Page excerpt
+ + + +

# Light Schrödinger Bridge Night to Day Domain Transform

This notebooks trains the LightSB model using the AutoencoderKL latents we generated. It will perform a grid search over the n_potentials, is_diagonal and epsilon parameters to get the best performing model.

Next, it performs a transformation on the night validation set. Finally, we decode these latents back into images using the encoder and save them separately to the data folder.

## Imports

In [27]:
import os, sys

# if colab, mount drive and get the git repo
if 'google.colab' in sys.modules:
    from google.colab import drive
    print(os.getcwd())
    drive.mount('/content/drive')
    !git clone --recurse-submodules https://github.com/jsluijter02/LightSB_YOLO

    # Append LightSB_YOLO path
    sys.path.append(os.path.join(os.getcwd(), 'LightSB_YOLO'))

+ + + +

Given information

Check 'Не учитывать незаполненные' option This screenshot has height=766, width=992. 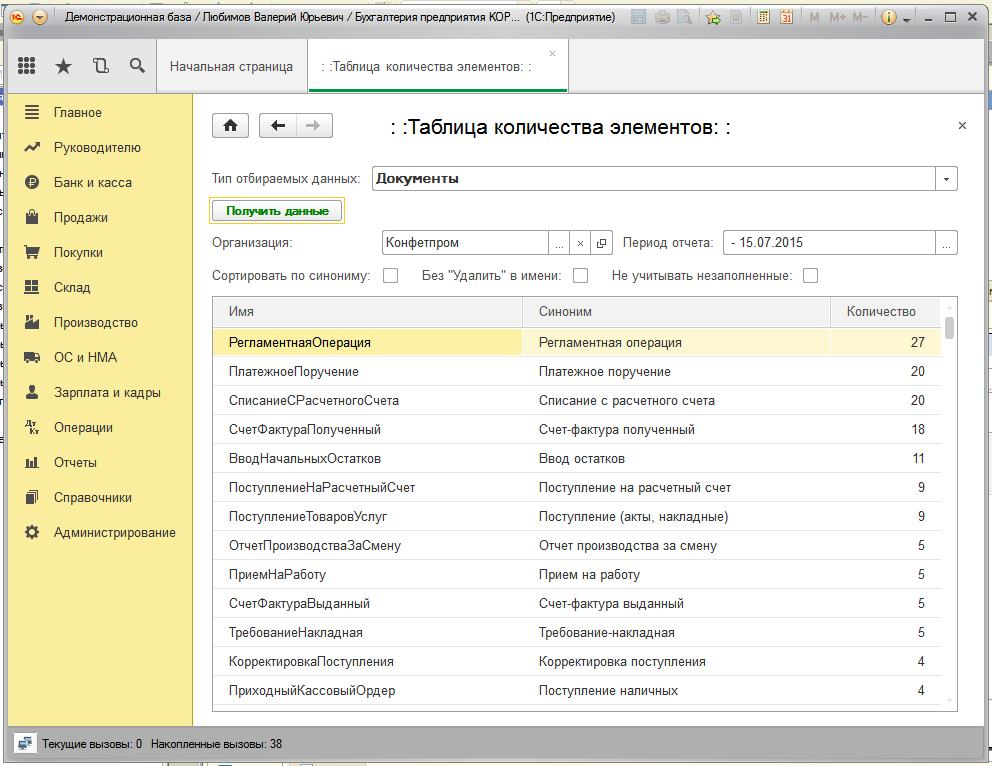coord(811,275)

+ + + +

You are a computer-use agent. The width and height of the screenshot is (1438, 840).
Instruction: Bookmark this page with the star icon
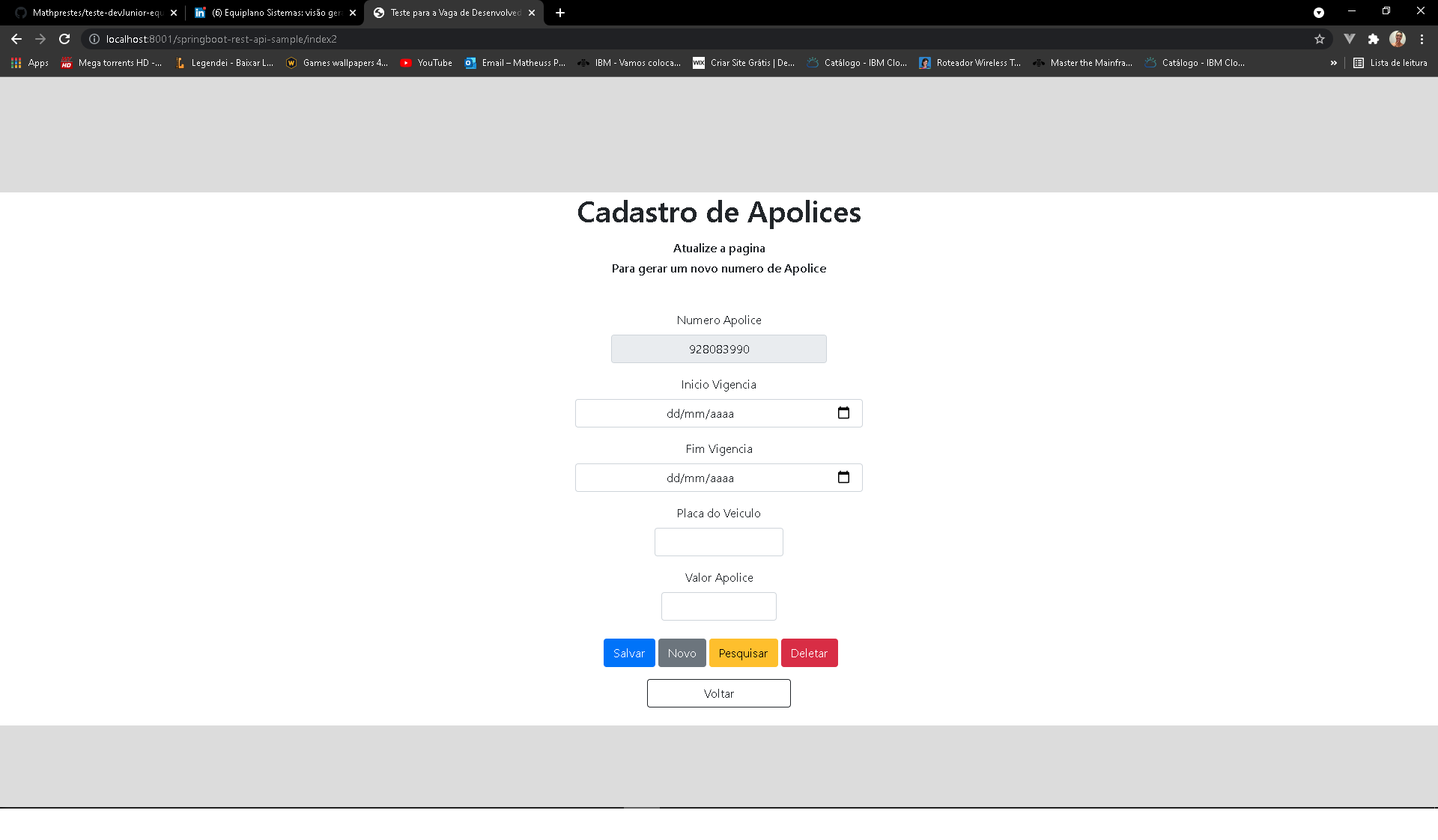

+ + + +

To do
Can you extract the passage of the LightSB notebook from "# if colab, mount" to "drive.mount('/content/drive')", word for word?

Solution
# if colab, mount drive and get the git repo
if 'google.colab' in sys.modules:
    from google.colab import drive
    print(os.getcwd())
    drive.mount('/content/drive')